* [Exercise instructions] Swap "playlist" for "album" in the listing lines starting at the one containing "Where should I" and ending at the one containing "this year's range", then give back only those lines with nothing else altered. Leave the pictures out of your answer.

* [Given records]
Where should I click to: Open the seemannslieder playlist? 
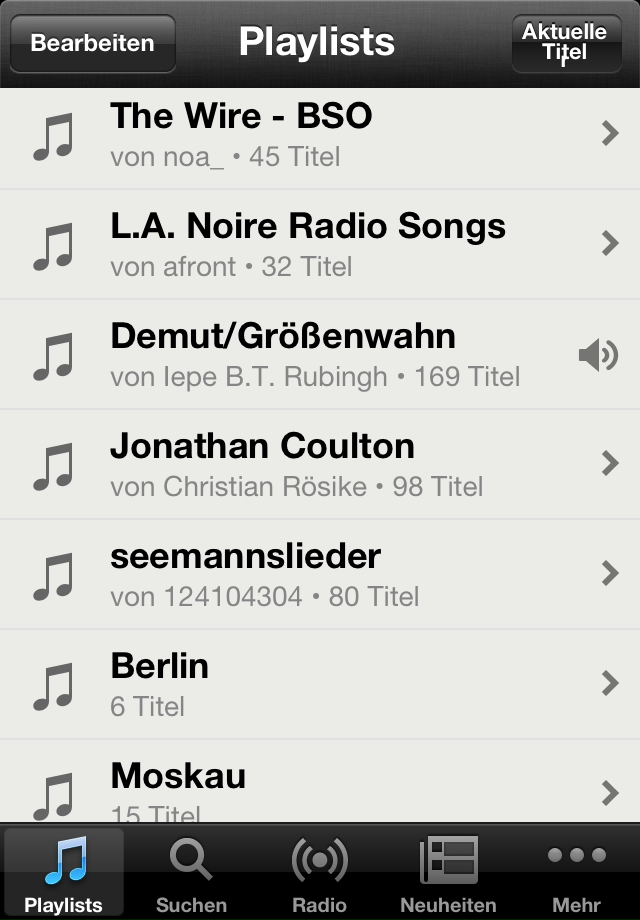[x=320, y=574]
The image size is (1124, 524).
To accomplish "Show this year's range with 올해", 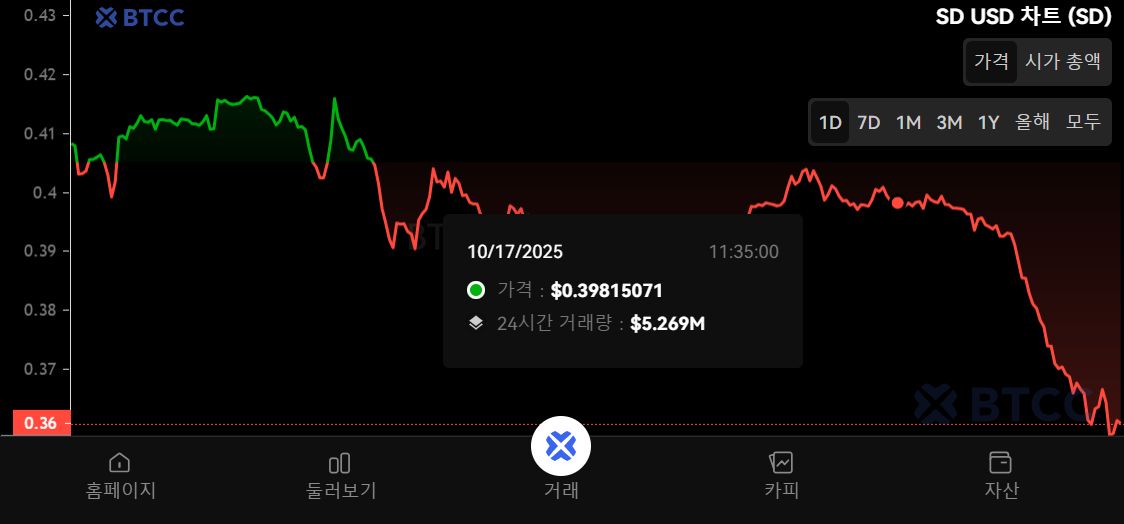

---

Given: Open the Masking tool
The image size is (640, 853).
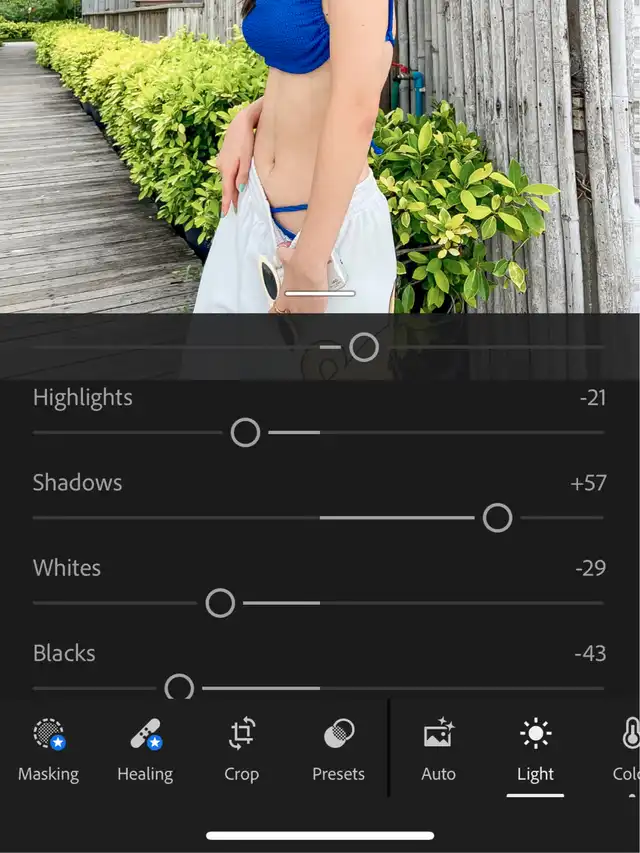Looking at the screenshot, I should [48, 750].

* [Correct response]
Where should I click to: Open the seemannslieder album? 
[x=320, y=574]
The image size is (1124, 524).
To accomplish "Show this year's range with 올해", 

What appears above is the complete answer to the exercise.